As much as we respect the blue collar work ethic that our country was founded on (let me emphasize was), it is not enough on its own to achieve amazing levels of success.

This work ethic is part of what is needed for success, but it is missing other vital components.

Purpose, Focus and Planning. 

Hard work without these is like running a marathon without markers and a map. You can't make up for your lack of directions simply by running more.

If you're “lucky,” this brute force approach could get you up to middle management (God forbid you still are working a regular job).

You will, however, find yourself out of place and trying to do everything as opposed to thinking critically and delegating tasks as you should.

You will plateau.

This will lead to years of stagnant career growth, even though you will be “working” harder than ever.

The most dangerous part of this whole thing is that people convince themselves that they are on the right track to success. They all but turn their minds off to the opportunities around them and areas for potential growth and innovation.

Here are some of the common lazy practices that we can find ourselves in, even though we are “working” a lot.

Note: Not all workaholics do these. Some do none, others do all of them, but most do at least a couple of them.

1. They don't set relevant priorities

Effective work requires preparation.

The goal isn't to do a lot of things, but to do the right things.

Do you ever skip stretching before you exercise? It is similar to this. You are skipping the boring stuff and just diving into what is more interesting.

Without priorities, efficiency goes to the toilet.

2. They don't abide by their priorities

Setting priorities means nothing if we don't abide by them.

All tasks are not created equally. This is why people will create huge to-do lists and check off most of the items but still be incredibly ineffective.

To-Do list misconceptions

There may be one task that far outweighs the others in terms of pay off. Your job is to find out what this task is and do it first.

One of my favorite books was written around this concept.

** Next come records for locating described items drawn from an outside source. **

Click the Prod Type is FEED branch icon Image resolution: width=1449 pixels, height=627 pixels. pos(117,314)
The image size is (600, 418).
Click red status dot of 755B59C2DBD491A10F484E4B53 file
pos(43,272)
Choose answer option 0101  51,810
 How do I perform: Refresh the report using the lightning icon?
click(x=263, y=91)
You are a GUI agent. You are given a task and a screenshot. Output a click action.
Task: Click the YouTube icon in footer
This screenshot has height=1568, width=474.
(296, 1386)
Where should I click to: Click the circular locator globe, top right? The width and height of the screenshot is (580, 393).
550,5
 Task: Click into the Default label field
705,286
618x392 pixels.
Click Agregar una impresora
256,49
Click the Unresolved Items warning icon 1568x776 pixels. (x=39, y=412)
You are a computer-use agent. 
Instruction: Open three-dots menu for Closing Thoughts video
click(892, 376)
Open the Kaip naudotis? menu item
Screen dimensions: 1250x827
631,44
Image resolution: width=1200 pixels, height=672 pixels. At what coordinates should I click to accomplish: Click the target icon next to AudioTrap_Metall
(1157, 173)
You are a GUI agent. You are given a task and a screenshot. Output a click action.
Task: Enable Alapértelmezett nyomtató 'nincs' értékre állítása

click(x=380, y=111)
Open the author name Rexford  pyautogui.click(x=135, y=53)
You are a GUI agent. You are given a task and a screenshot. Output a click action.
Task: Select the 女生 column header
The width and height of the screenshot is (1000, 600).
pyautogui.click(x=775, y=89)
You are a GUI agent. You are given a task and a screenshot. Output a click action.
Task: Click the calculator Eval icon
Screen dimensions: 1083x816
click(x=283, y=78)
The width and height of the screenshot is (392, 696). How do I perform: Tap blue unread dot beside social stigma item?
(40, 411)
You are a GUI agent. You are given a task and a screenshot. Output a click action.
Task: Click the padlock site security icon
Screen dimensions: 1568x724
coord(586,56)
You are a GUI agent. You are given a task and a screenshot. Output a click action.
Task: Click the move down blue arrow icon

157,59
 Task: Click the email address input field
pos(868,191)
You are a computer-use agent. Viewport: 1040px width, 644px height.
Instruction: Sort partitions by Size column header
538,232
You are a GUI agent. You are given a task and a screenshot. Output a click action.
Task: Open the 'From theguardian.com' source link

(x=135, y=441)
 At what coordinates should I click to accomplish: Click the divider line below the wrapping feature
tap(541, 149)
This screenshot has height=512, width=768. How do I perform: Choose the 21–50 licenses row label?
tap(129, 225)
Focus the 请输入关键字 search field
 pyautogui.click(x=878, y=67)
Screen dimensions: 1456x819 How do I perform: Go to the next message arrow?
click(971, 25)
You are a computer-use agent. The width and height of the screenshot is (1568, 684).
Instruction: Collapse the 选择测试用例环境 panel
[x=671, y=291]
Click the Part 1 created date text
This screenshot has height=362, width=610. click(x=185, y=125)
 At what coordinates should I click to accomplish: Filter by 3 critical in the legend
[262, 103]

If you want to read it, it is called “The One Thing” by Gary Keller.

3. They “work” instead of making hard choices.

Have you ever needed to make a decision that was difficult and noticed the weight of it? Really considered it I mean.

The mental stress of making hard choices releases in us the same chemicals responsible for our “fight or flight” response. This is a physiological reaction in the body which can have a negative effect on our mood and energy levels.

This can be just as strenuous if not more so than other forms of work.

4. They “work” to avoid problems outside of work

For some people, work is more comfortable than dealing with other problems in their lives.

Working is an easy excuse to avoid the rest of the world. It can allow someone to hide away without too much grief from others.

It is hard to villainize a hard working person. It isn't hard though to villainize someone who is avoiding difficulty. That is what this is.

5. They don't set clear purpose and measurable goals

It takes energy to think critically. To ask yourself “why” each time you work is hard.

Workaholics approach tasks with brute force instead of precision and finesse. For every piece of valuable work they complete, they will create an equal amount of “fluff” work that just kept them running in place.

The SMART Goals approach can be effective.

6. They stop learning new things

“It is not the strongest of the species that survive, not the most intelligent, but the one most responsive to change.” –Charles Darwin

Charles Darwin Quotes

Have you ever met someone who seemed to know absolutely everything about their job but little else? There is nothing wrong with knowing one thing inside and out, but over-learning must be balanced with a certain amount of growth in other areas.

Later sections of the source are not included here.